#### [Task objective]
Please give the count of lines in the listing underneath that hold "description", leaving out everything else.

# # # # #

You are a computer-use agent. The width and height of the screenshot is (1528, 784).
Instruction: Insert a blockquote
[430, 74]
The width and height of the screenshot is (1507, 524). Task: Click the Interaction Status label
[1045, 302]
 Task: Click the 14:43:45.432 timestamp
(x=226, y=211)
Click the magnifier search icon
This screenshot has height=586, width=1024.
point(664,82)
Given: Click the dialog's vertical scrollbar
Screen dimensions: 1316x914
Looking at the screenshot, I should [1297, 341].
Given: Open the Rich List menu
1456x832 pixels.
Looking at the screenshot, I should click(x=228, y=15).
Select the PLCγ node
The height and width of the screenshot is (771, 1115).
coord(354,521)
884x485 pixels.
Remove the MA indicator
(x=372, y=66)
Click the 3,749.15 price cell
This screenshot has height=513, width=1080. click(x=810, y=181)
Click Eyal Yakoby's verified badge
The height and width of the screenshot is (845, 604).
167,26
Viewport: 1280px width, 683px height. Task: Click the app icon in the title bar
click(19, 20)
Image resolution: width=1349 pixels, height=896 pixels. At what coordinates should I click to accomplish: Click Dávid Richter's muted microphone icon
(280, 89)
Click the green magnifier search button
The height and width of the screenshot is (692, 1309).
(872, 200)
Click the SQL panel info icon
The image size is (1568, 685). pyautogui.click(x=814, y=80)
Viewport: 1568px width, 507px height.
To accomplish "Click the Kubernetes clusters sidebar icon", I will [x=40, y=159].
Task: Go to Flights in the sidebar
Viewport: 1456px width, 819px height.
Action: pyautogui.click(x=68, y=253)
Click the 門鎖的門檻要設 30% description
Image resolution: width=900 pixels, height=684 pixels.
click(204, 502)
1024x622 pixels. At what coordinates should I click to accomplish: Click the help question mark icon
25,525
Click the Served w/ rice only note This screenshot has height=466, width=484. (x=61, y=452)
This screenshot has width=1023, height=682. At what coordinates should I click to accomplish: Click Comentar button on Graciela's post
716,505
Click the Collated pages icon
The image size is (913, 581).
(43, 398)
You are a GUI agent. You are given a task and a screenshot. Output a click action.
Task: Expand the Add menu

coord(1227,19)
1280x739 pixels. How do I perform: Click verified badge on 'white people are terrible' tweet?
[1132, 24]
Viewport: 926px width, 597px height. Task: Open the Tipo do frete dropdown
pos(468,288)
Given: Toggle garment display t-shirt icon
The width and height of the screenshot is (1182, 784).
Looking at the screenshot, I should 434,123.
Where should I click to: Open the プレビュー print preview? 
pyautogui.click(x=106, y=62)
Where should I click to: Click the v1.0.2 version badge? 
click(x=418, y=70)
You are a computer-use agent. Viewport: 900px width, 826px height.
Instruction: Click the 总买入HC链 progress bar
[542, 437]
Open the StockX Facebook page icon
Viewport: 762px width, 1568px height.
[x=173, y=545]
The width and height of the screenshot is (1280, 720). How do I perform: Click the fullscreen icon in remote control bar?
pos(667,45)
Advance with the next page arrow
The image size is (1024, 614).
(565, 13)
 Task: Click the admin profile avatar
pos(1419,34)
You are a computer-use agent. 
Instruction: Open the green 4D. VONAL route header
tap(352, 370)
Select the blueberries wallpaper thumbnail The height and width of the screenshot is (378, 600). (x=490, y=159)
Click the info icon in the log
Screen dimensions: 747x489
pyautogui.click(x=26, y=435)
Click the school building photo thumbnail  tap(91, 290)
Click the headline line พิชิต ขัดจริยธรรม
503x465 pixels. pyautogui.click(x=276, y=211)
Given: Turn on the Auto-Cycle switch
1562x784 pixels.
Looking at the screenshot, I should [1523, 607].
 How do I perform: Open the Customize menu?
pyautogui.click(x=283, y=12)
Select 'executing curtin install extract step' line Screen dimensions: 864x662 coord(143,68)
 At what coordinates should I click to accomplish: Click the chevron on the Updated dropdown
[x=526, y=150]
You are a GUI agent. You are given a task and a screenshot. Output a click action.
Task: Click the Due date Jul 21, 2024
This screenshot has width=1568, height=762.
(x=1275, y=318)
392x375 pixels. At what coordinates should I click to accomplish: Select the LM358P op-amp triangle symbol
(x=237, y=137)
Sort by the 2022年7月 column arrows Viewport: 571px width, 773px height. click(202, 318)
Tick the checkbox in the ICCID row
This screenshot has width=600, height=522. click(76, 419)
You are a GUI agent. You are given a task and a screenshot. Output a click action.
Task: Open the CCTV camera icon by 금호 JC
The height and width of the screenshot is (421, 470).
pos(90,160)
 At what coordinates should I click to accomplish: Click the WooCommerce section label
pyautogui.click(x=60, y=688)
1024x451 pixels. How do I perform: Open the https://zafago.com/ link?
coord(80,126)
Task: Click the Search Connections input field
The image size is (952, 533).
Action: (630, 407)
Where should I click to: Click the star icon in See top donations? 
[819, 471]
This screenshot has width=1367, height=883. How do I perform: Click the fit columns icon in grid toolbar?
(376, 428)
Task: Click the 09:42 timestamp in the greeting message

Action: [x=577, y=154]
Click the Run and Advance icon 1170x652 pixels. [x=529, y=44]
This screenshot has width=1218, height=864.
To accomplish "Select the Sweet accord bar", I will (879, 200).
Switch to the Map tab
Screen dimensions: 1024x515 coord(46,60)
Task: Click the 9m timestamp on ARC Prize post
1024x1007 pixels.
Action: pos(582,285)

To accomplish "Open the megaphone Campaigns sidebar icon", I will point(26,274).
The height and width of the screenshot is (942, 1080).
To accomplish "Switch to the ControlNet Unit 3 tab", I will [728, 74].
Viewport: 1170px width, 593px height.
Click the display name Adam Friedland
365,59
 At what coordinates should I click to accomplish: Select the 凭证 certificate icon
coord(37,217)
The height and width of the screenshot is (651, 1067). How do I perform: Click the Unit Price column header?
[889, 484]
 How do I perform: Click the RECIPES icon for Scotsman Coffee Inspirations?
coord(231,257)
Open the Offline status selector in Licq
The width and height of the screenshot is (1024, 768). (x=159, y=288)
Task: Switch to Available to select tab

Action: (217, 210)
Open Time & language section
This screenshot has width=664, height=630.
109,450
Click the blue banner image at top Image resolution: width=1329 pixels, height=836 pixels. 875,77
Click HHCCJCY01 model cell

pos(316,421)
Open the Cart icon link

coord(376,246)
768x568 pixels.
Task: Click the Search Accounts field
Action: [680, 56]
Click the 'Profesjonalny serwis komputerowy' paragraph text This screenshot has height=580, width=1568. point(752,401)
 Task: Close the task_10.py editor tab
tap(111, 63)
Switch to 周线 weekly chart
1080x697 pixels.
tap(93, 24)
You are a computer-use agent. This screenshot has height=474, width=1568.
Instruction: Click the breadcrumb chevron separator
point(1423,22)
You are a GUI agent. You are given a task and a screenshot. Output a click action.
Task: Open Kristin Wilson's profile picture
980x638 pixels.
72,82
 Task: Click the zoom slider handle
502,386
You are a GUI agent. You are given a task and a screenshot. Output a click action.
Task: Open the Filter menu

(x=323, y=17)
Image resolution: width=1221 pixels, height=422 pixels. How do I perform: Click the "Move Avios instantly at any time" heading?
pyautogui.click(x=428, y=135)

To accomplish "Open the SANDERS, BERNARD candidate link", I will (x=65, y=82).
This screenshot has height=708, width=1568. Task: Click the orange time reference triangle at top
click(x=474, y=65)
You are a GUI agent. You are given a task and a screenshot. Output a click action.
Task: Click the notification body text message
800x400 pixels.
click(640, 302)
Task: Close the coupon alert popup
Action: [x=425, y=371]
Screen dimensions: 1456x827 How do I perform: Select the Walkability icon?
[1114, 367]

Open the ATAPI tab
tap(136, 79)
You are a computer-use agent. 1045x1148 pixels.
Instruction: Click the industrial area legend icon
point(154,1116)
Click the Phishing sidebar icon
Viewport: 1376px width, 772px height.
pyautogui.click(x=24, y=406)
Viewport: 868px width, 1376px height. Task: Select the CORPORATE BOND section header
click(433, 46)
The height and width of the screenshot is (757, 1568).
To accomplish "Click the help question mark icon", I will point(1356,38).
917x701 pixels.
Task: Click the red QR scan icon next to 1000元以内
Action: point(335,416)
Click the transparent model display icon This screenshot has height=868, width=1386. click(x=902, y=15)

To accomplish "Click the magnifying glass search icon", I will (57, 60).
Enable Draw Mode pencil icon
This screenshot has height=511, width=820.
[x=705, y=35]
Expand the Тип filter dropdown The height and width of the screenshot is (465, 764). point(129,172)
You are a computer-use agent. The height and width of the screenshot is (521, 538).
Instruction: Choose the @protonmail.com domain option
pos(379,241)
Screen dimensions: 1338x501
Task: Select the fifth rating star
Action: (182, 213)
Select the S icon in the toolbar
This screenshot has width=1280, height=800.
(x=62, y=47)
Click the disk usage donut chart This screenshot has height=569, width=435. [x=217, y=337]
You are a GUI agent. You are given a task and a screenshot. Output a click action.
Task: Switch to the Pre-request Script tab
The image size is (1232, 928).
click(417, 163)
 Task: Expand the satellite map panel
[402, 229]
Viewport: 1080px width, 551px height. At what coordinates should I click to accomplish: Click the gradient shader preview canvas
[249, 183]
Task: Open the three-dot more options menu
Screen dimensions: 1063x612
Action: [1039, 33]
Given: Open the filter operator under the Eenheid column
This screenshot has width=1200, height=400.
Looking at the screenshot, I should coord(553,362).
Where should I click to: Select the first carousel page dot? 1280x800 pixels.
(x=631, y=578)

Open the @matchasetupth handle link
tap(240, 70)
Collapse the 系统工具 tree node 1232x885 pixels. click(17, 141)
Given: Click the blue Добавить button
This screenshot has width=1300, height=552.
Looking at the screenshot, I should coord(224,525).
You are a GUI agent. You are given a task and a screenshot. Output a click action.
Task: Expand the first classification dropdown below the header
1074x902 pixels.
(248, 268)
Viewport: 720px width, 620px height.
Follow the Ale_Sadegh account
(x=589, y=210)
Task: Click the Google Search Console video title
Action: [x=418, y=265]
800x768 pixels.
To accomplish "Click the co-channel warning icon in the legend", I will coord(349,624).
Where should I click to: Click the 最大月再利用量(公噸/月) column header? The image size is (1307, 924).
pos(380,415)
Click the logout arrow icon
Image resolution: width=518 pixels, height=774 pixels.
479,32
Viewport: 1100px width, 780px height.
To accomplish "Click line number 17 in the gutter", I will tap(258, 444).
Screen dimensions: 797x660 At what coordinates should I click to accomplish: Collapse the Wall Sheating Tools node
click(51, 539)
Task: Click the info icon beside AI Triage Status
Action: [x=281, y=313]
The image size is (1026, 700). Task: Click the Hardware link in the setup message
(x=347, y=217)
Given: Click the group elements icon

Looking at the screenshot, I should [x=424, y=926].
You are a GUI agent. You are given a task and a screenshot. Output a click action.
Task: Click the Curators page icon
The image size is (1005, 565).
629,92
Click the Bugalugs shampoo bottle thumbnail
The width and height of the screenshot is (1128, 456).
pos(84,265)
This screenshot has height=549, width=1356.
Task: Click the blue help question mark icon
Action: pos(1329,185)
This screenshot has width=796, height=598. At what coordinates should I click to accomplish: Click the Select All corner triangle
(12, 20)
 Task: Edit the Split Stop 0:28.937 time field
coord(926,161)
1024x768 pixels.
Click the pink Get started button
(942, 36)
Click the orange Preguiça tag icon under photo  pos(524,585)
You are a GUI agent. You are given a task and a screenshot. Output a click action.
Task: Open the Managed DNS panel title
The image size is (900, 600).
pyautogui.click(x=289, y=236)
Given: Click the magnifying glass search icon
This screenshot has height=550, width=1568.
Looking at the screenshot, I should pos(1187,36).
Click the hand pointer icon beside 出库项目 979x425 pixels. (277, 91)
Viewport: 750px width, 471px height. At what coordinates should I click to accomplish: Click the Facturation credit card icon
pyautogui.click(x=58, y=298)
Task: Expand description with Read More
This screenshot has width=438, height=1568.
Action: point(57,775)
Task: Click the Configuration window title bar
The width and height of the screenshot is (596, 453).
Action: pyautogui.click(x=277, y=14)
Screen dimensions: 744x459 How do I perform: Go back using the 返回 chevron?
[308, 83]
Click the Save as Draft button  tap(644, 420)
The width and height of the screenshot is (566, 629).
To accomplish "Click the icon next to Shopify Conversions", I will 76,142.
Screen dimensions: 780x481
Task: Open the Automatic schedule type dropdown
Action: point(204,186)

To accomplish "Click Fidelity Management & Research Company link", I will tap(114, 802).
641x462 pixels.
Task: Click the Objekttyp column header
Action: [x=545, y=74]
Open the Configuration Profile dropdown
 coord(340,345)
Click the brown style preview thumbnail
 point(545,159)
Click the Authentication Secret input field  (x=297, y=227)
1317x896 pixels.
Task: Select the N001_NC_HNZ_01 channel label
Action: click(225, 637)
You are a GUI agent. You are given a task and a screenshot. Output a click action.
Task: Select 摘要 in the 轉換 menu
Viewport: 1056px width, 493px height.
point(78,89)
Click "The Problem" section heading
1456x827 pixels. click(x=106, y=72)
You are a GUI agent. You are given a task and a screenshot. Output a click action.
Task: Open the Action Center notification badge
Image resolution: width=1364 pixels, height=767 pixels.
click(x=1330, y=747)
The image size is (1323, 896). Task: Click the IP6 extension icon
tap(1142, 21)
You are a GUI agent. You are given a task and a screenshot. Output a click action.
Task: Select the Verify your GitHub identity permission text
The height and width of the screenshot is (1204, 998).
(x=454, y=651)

# # # # #

#### [Response below]
2